Louise Esola
About
Louise Esola is an award-winning writer and journalist. American Boys, her first book, tells the story of a Vietnam War disaster, framed by the entire war itself—a fog-of-war tale that is both heartbreaking and spellbinding. It is a narrative nonfiction that reads as a novel would, with intimate details of those who served and those who lost loved ones in America’s most unpopular war.
Kirkus Reviews called it “history at its best,” awarding American Boys a Kirkus Star and naming it among the Best Books of 2014. It also won several awards including: Writer's Digest Grand Prize Winner of the 2015 Self-Published Book Awards, Silver Medal in the 2015 Independent Publisher Book Awards for US History, 2015 National Indie Excellence Award in Military Nonfiction, and Silver in War & Military for Foreword Reviews' 2014 INDIEFAB Book of the Year Awards.
American Boys has been featured in more than a two dozen major publications. Library Journal in September 2015 said it’s a “book (that) clearly benefits from a journalist’s research skills, eye for detail, and storytelling experience.” Writer's Digest in 2016 hailed it as "righting a wrong" in that the book rewrote history and is helping to get 74 names on the Vietnam Wall in Washington, D.C.

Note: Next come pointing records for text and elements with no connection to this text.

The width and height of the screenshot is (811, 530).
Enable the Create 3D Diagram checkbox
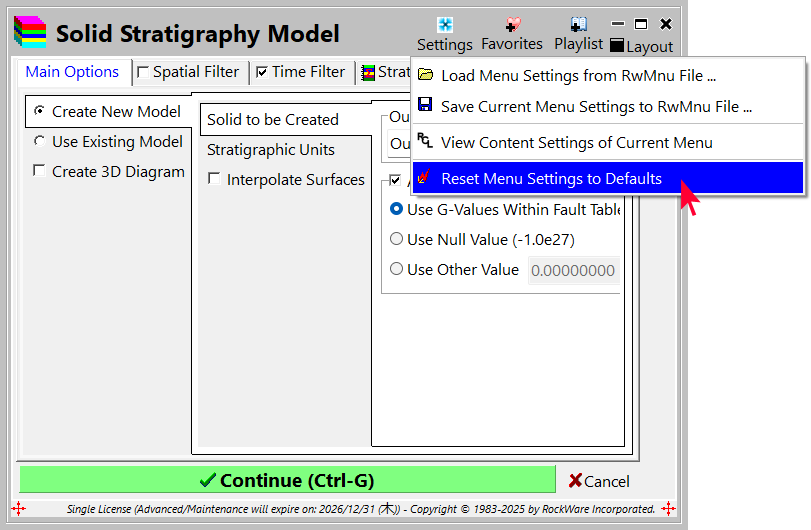click(x=39, y=172)
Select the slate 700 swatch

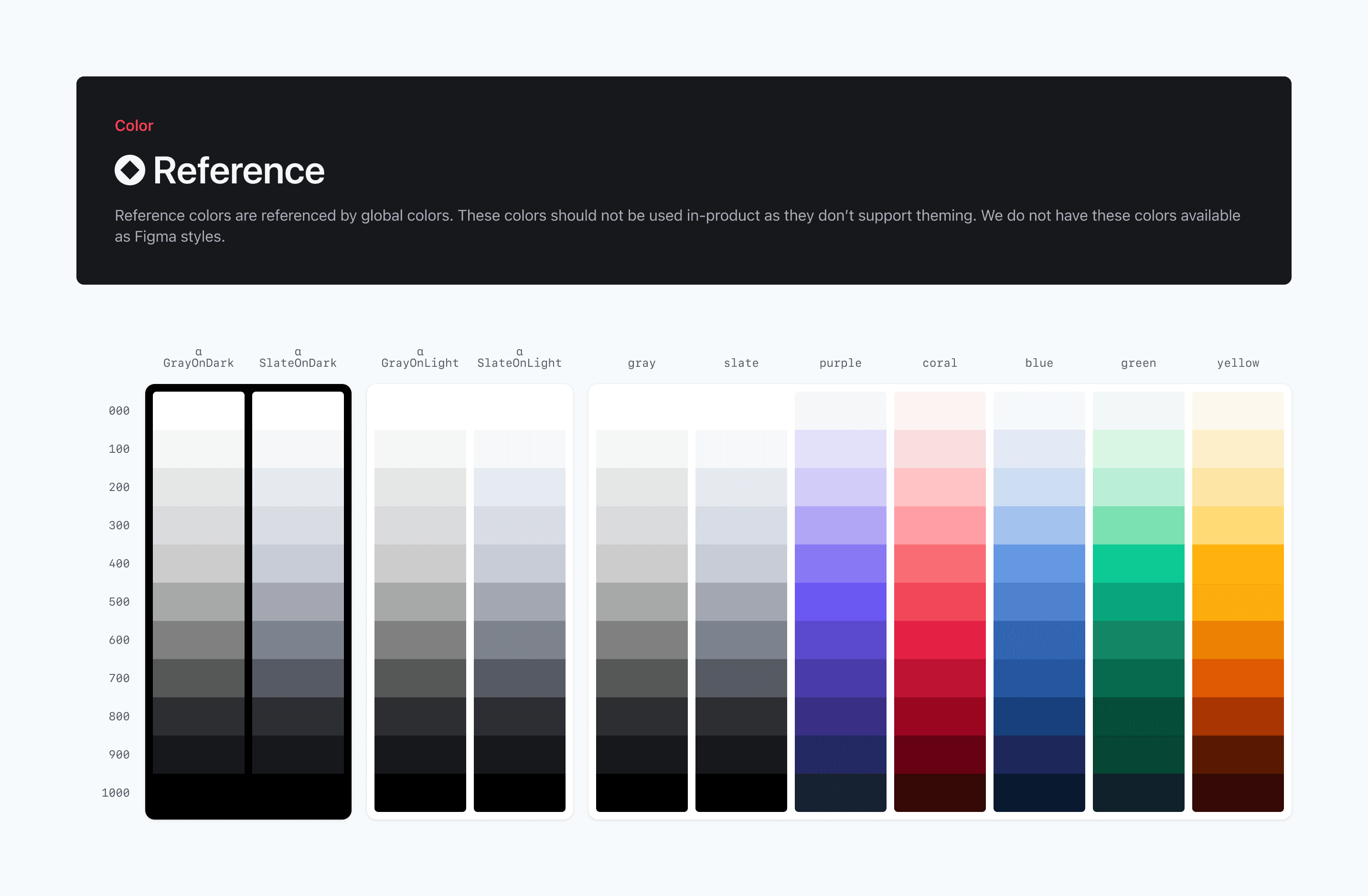741,678
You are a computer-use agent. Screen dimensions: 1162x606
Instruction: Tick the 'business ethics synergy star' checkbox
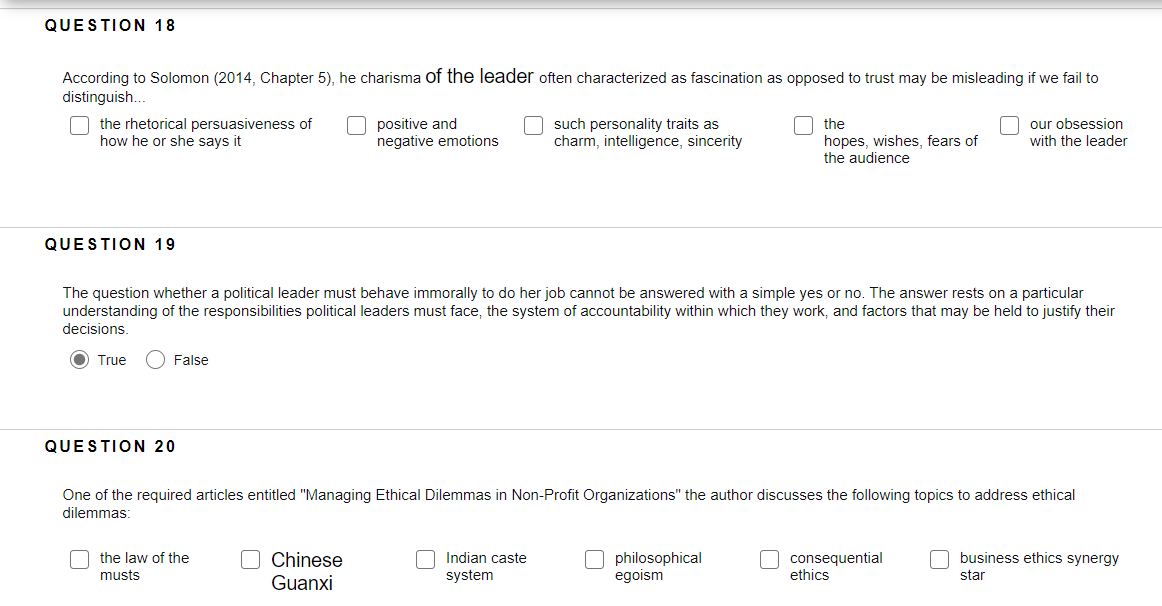point(940,559)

Today Louise is combining her unrelenting fascination with history and people, her love of writing, and her journalistic desire to show “how it really happened," telling stories that help paint a picture of American life from all walks. She has completed a novel set in California during and after World War II and is now working on a second novel. She lives in New Orleans with her husband and children.